TASK PROMPT:
Extract every line of the data below that contains the string "width". Matching is case-sensitive.

╭─ MATERIAL SUPPLIED

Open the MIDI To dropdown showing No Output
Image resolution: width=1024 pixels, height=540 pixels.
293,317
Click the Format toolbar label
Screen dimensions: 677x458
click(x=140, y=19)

╰─

FULL RESPONSE:
Image resolution: width=1024 pixels, height=540 pixels.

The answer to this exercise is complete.